Not that there’s anything wrong with that.
I’m middle class.
But Serrailler lives in a pristine flat overlooking the Cathedral, and takes extended breaks to Venice; Cat and Chris Deerbon – his GP sister and brother-in-law – live in their rustic farmhouse; Serrailler’s parents’ garden is landscaped. Tea seems always accompanied by biscuits or cake. They all have larders!
My granny had a larder. But I don’t know anyone else who has ever had one. I’d quite like a larder but do these things even exist anymore?
These people are not the so-called squeezed middle: they are comfortable and content and just a little… smug. A little Midsomer. And that did alienate me a little.
As did the portrayal of Andy Gunton. He’s released from prison in the opening chapters, into the care and home of his sister, Michelle. That home was such a two-dimensional, stereotypical and grotesque – blaring televisions, food dripping in fat, fry-ups and fags. An army of harridan mothers harassing a suspected paedophile. It was all just a little Jeremy Kyle.
To be fair, Gunton was actually a decent character who had made a mistake when he was kid and is trying to go straight on his release. I did feel for him. But it never got to the point where the novel felt like an analysis or exploration or critique of the lack of support given by the probation service. He did fall back into crime but it just sort of… happened.
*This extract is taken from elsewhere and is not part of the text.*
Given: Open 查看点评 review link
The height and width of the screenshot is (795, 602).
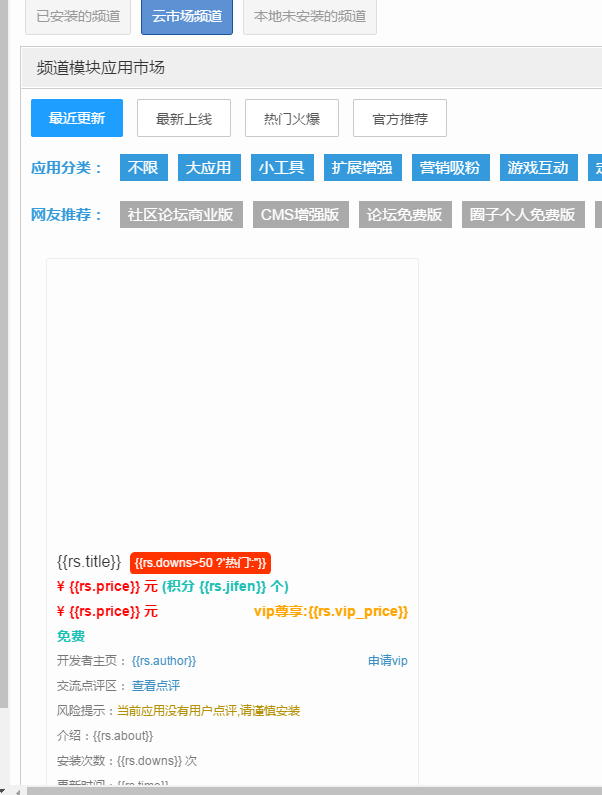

And it didn’t connect to the main plot in any more than a tangential way. It happened at the same time in the same place. Literally, a co-incidence.
But then, was there really a main plot? Was it the abduction of David Angus? Was it the destruction of the Angus family as a result of the abduction? Was it the death of Martha Serrailler, Simon and Cat’s disabled sister? Any of those could be the main plot; all get fairly equal time spent on them. Along with Gunton.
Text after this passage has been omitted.